WHAT TO DO: Work out how many lines in the data hold the string "agent". Reply with only that number.

EXTRACTED MATERIAL:
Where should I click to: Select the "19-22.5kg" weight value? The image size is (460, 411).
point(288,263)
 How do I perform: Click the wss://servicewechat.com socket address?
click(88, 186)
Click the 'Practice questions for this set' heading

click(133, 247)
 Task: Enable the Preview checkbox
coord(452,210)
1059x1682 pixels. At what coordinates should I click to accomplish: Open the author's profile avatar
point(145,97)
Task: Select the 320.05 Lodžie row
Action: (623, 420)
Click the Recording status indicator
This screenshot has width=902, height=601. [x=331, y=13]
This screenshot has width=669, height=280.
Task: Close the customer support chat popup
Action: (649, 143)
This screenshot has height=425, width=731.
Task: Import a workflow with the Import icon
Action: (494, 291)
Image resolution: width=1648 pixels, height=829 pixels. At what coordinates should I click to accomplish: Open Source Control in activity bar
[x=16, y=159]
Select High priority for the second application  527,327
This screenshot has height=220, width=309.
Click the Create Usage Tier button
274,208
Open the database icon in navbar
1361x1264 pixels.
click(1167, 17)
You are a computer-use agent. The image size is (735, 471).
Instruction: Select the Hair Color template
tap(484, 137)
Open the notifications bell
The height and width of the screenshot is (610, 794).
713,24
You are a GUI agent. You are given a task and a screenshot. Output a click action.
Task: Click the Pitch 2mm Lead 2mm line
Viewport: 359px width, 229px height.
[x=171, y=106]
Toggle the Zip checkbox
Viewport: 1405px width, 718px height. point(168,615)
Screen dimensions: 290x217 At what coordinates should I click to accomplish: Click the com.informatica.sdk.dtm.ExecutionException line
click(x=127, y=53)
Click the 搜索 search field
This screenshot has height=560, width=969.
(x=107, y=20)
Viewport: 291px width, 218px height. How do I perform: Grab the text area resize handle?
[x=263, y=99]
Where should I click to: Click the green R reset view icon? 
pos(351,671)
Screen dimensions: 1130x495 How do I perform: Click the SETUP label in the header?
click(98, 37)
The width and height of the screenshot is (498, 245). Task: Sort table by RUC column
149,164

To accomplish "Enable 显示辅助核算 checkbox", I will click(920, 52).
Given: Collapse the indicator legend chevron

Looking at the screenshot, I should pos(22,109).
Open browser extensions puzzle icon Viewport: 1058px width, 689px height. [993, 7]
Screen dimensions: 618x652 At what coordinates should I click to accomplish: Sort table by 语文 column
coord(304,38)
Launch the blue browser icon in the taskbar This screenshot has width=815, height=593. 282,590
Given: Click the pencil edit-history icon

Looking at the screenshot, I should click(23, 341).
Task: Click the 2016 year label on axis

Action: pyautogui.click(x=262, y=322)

WRITTEN RESPONSE: 2